Source document:
These legal protections apply to parents with physical disabilities, intellectual or mental disabilities, and various mental health issues. Courts may not dismiss a parent as a suitable caregiver for their child based only on the fact that they have a disability. Instead, courts must take a broader look at the parent and how the disability affects them:

  • What limitations does the parent’s disability impose on them?
  • How has the parent adapted to any limitations caused by their disability?
  • Does the parent have access to equipment, technology, treatments, or other means that can help them cope with their disability?
  • Do the parent’s family members support them? What is their relationship with the parent, and how could that assist the parent in caring for the child?

What Will the Court Consider?

The main consideration for any family court, when it makes a custody determination, is the “best interest of the child.” All custody arrangements must serve a child’s best interests. A parent’s disability may not, however, be a factor that weighs against that parent in most cases. Each state has its own set of family laws, so the standards for determining a child’s best interests will differ in Virginia and North Carolina.

Excerpted records:

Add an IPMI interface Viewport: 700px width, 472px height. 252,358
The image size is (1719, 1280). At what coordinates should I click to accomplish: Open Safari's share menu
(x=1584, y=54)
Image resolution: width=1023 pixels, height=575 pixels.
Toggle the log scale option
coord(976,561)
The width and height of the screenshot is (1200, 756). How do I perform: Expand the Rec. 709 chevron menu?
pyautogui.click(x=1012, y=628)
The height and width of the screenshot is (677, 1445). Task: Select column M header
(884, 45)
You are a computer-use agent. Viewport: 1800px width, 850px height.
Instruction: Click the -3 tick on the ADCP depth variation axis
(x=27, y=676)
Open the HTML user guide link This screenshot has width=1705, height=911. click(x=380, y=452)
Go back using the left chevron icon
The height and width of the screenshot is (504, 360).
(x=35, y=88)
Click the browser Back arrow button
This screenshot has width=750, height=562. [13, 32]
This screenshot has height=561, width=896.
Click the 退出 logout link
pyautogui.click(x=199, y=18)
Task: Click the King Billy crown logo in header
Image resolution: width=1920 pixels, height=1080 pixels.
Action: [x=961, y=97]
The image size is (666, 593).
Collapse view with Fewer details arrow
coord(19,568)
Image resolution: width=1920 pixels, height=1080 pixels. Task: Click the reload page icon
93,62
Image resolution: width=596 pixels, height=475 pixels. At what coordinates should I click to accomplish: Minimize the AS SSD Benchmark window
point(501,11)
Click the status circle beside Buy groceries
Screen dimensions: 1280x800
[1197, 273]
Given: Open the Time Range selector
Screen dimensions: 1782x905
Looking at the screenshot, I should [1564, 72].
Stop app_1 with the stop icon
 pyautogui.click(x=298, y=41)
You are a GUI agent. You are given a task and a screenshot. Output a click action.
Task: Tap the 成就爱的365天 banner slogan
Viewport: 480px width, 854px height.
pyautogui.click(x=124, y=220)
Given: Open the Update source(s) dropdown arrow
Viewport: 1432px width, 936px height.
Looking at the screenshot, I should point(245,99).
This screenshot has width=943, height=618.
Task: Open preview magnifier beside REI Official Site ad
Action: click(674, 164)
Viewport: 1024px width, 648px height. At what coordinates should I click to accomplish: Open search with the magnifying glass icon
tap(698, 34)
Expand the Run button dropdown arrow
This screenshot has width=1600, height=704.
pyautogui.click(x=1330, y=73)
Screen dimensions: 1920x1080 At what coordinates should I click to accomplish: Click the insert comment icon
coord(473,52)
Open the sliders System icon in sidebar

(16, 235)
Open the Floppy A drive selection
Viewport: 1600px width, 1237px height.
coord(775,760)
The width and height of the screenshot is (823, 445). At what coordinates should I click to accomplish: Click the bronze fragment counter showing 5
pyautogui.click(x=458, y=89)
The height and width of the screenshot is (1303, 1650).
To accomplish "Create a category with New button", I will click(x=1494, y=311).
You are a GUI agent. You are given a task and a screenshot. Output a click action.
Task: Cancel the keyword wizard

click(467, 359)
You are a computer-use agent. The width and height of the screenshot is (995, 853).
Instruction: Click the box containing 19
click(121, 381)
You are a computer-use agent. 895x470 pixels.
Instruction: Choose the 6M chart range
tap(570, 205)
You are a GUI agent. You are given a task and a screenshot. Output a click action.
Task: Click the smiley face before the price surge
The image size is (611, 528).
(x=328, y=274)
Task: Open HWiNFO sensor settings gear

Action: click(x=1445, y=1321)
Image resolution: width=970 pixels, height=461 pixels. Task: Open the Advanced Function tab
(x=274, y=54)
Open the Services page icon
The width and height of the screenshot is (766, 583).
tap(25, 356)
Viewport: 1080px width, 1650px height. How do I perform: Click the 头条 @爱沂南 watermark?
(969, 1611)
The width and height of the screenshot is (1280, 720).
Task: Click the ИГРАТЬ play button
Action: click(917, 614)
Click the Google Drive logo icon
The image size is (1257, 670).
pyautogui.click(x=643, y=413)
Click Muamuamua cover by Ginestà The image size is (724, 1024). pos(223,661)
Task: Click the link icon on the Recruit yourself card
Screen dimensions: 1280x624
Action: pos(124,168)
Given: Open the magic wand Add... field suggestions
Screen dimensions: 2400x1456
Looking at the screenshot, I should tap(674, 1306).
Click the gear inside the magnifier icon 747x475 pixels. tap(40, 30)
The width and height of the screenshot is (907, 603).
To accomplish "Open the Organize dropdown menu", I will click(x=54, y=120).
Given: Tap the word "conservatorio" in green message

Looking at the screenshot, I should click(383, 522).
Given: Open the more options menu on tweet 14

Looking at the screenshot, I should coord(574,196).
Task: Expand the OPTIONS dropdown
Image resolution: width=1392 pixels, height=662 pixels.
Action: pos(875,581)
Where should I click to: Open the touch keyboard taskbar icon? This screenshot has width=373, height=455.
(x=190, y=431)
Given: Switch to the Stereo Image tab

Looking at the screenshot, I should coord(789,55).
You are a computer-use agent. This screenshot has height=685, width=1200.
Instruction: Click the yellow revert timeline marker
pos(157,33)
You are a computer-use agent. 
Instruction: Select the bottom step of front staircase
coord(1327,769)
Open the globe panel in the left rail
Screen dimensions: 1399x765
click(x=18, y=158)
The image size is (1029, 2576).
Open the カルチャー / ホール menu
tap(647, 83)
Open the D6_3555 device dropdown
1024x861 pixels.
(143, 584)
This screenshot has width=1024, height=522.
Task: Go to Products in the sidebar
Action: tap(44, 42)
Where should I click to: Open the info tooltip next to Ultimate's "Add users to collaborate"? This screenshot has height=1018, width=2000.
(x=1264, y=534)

Directions:
Please reproduce verbatim the stretch of the text on parental disability and custody from "These legal protections" through "impose on them?". The records aren't needed for this.

Task solution:
These legal protections apply to parents with physical disabilities, intellectual or mental disabilities, and various mental health issues. Courts may not dismiss a parent as a suitable caregiver for their child based only on the fact that they have a disability. Instead, courts must take a broader look at the parent and how the disability affects them:

  • What limitations does the parent’s disability impose on them?